======== Page excerpt
5 posts from March 2015

25 March 2015

Help! British Library needs 50,000+ maps georeferenced

We have 50,000 maps online that we ask you - the public - to identify the geographical location of.   The BL Georeferencer release is now live at

http://www.bl.uk/maps/

Stockholm1
A plan of the city of Stockholm” published in 1802, overlaid on current Google mapping

Using the BL Georeferencer online application, you will be presented with a historic map from a 19th century book; by finding the location on a modern map or imagery alongside, the old map is “georeferenced”, and can be overlaid and interacted with in your browser (as above).

This is our largest release of maps yet, and will be a formidable task to complete, so any amount of help you can offer us will be gratefully received!

 

11 March 2015

A rum Lot of Maps

As is to be expected, King George III’s Topographical Collection contains outstanding examples of all the major maps and atlases published in his lifetime and extending back to 1660. Less comprehensively the collection goes back to include Italian maps published in Rome and Venice from 1540.
================
======== Given material
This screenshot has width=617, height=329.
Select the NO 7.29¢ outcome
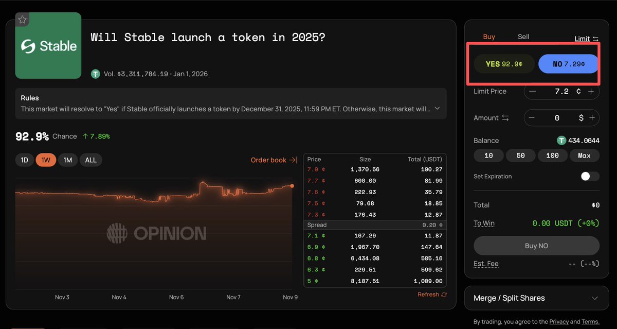click(568, 64)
================
Tasks to carry out
1. List every city named in the map blog excerpt.
2. Please carry on the map blog excerpt from the point where its text stops.
The data after the map blog excerpt is separate material and is not part of that excerpt.

Results in order
1. Stockholm, Rome, Venice

2.
Brighton

Thomas Yeakell sr and William Gardner, View of the Town of Brightelmstone, (Brighton: P. Thomas, 1779). Maps K. Top. 42.14

But the Collection’s great delight is the variety of map that is to be found. George III’s beautiful copy of the map of ‘Brightelmstone’ surveyed in 1779 by Thomas Yeakell and William Gardner was probably specially coloured, by Yeakell’s daughter Louisa, a skilled colourist, for presentation to the King. Beneath the map showing a town that had barely expanded beyond The Lanes, there is a panorama of what was soon to become Brighton from the sea just as it was developing as a fashionable resort and a few years before the future Prince Regent created his ‘marine villa’, the predecessor of the Pavilion, just to the north of the old town. Yeakell and Gardner were to become famous far beyond the county of Sussex. Having come to the attention of the Master General of the Ordnance, the Duke of Richmond, Yeakell was to be appointed Master Draughtsman to the Ordnance in the early years of Ordnance Survey, and Gardner Chief Surveying Draughtsmen, and they set the quality and style of its maps.

Ktop20.
H. Hulsbergh, Plan of the City of London after the Great Fire . . . according to the Design and Proposal of Sir Christopher Wren, 1721.  Maps K.Top. 20.19-3.

The King’s Topographical Collection includes a particularly rare copy of  Christopher Wren’s radical proposals for the rebuilding of London after the Great Fire of 1666. It is a proof example, published in his lifetime, with the title added in manuscript. Wren’s proposals came to nothing because, contrary to the impression given by his map, the City of London was not a blank sheet. The buildings may have been damaged or destroyed, but property rights remained intact – and so did the imperative to rebuild and to get back to business. 

Royalexchange
Thomas Taylor, A View of the Inside of the Royal Exchange in Cornhill, London as it now is 1712.   Maps K. Top. 24.11-k.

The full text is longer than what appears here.